She’d just turned onto Charlene’s street, when she caught sight of a flash of movement on the sidewalk.
D.D. hit the brakes hard, the car behind her just swerving around. The driver made an obscene gesture. D.D. didn’t even notice. She was already out of her car, holding out her hand.
“Tulip,” she called out. “Here girl. Come on. It’s okay. That’s a good doggy. Remember me? You came to my office. I’m a friend of Charlie’s.”
The white-and-tan dog wagged her tail uncertainly, then finally advanced, giving D.D.’s hand an experimental sniff.
In return, D.D. stroked the shivering dog’s smooth head, patted her ears.
“Where’s Charlie, Tulip? Do you know? Because I’m pretty worried about her. Want to help? Show me, Tulip. Where’s Charlie?”
And much to D.D.’s surprise, Tulip turned around and headed back up the street. She looked behind her once, as if making sure D.D. was following. Then both dog and detective broke into a run.
Chapter 43
SO MANY DEFENSIVE MANEUVERS I’d practiced in the past year. How to duck and weave and dodge and deliver blows. How to stand steady and level my arms and squeeze a trigger. How to run and run and even when I stumbled with exhaustion, how to run some more.
Now it was January 21.
I lay in the dark, half-collapsed against the hardwood floors. I heard screaming. I smelled gunfire.
And I did the most logical thing I could do.
I raised a spray can of frosting to my lips and took a hit.
Another gunshot, then three and four. I staggered forward on my hands and knees, heading into the melee.
Moaning now. I discovered my landlady, Frances, on the floor beside me. She was clutching her shoulder, curled into a ball. I could feel blood, though it was hard to see in the dark.
“Help me,” she moaned again. “Charlie, Charlie, help me…”
“I will, I will. Shhhh, easy.”
More dark shadows, moving around me.
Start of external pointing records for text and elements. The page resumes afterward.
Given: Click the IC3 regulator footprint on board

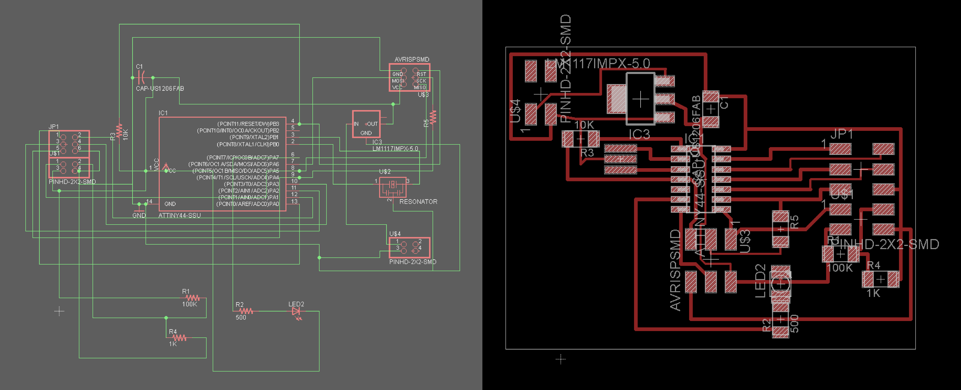Looking at the screenshot, I should point(641,99).
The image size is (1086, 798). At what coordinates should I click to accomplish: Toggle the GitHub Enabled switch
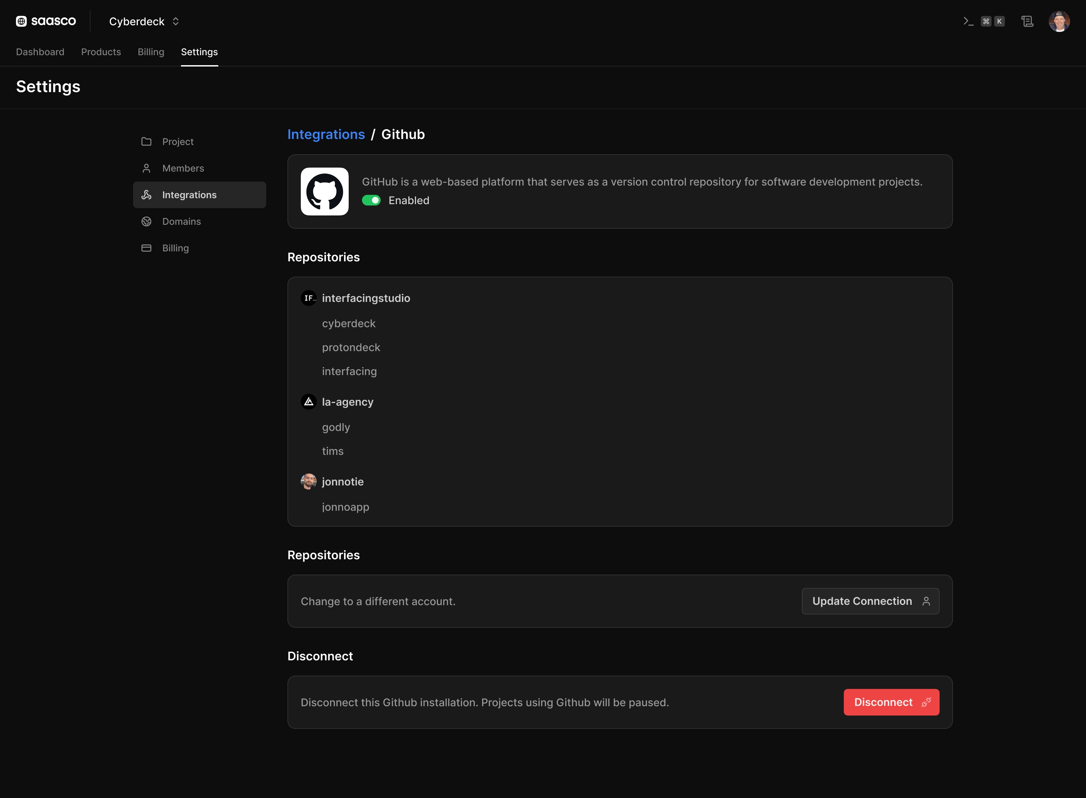click(371, 200)
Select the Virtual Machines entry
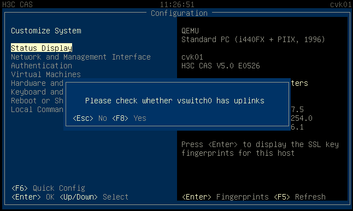Viewport: 353px width, 211px height. (46, 74)
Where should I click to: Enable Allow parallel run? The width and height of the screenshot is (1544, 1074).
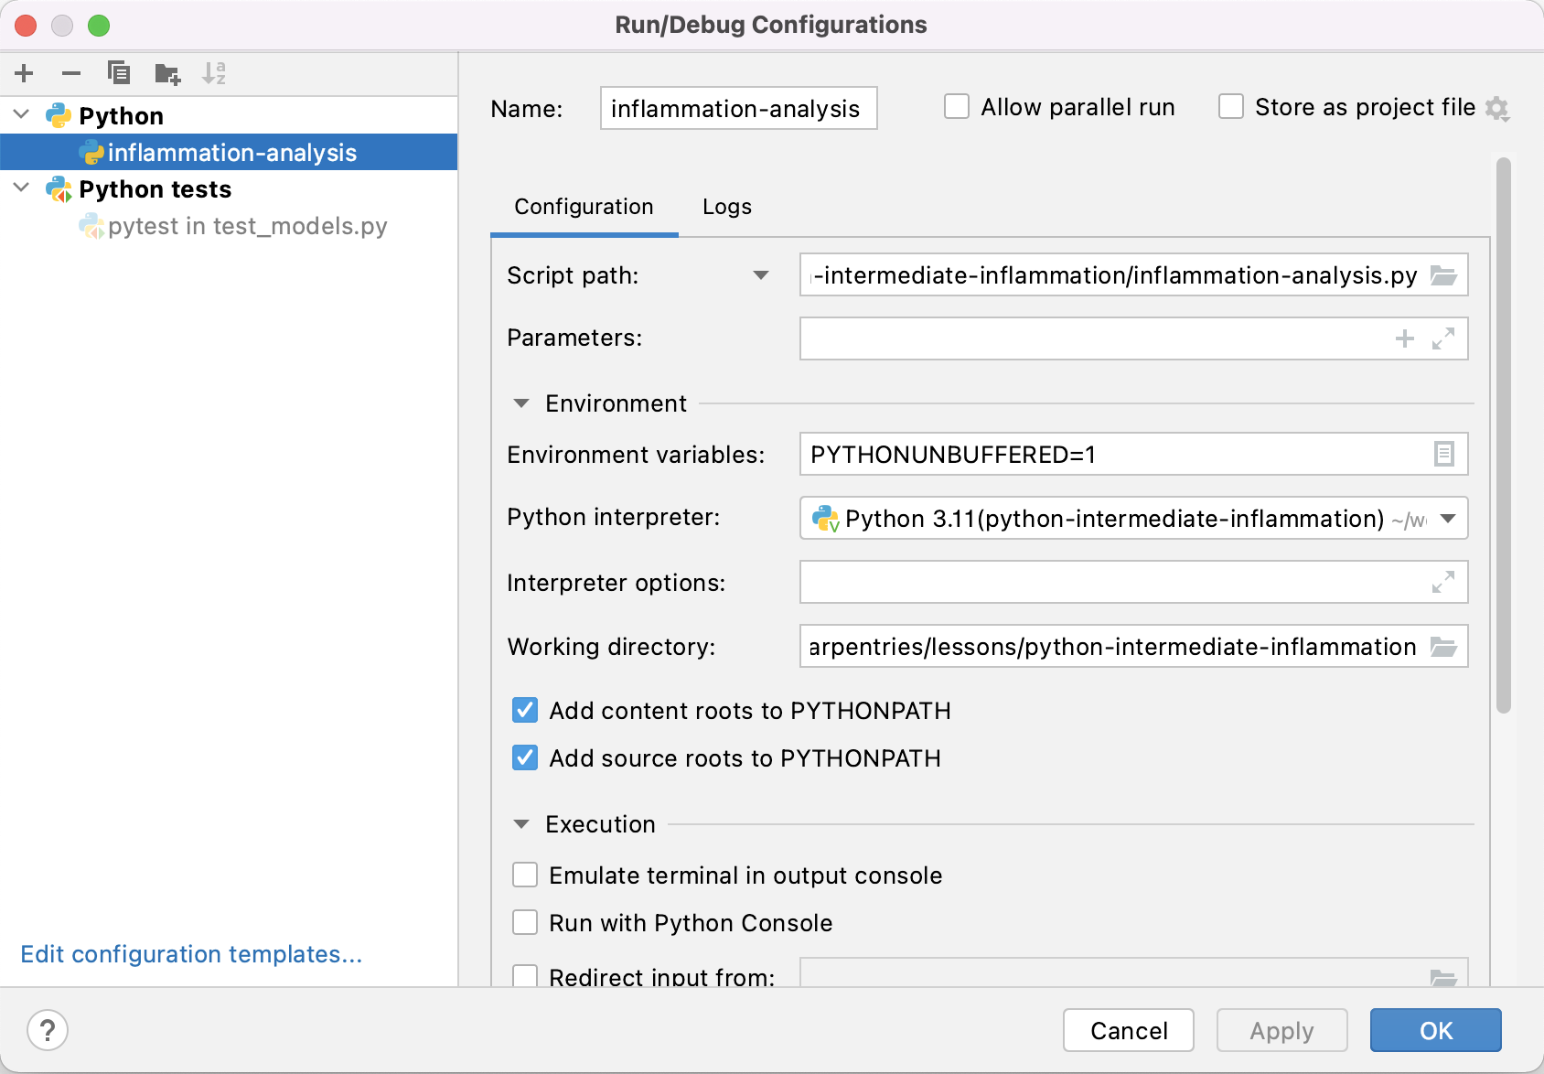957,106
One, towering up. Abigail, still holding the gun, but no longer looking steady.
“Where are you?” she cried out. She was leading with her weapon, taking aim at all shadows. I froze, holding very still next to Frances, as I wasn’t sure anymore that my own sister wouldn’t shoot me.
“Are you okay?” I spoke up as steadily as I could. “Abby?”
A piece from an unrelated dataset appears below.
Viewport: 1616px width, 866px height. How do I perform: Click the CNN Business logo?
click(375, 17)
“Shut up! Shut up, shut up, shut up! I know you’re in it with her. Dumped me and mom for her. Well, if that’s the way you want to play it!”
Suddenly, she turned toward me, trigger finger moving.
I had a split second of shock, then rolled reflexively, away from Frances, toward the now empty wingback chair. I was still moving as Abigail started firing, desperately seeking cover while my aunt cried out from across the room, behind the trio of chairs closest to the bay windows.
“It’s not her fault!” my aunt exclaimed shakily. “She didn’t know. I never told her.”
“Told me what?” I called back, though I had the sinking feeling I knew.
Abigail stopped shooting long enough to hear my aunt’s answer. I used the opportunity to peer out from behind the wingback chair and assess my options.
Frances was seriously hurt and needed immediate medical attention. Abigail was still armed and dangerous. My aunt…I had no idea. But I needed to do something fast.
“I found your mother in Colorado,” my aunt replied. Her voice seemed to be moving, probably as she sought better cover. “I’d hired a private investigator who finally managed to track her down. I made the trip out to see her in person when you were ten.”
“Why?” I was dumbfounded enough to stop watching Abigail and turn toward the sound of my aunt’s voice. I must have popped up slightly, because Abigail squeezed off another round and I quickly dropped as the arm of the wingback chair exploded beside me. I inhaled more frosting.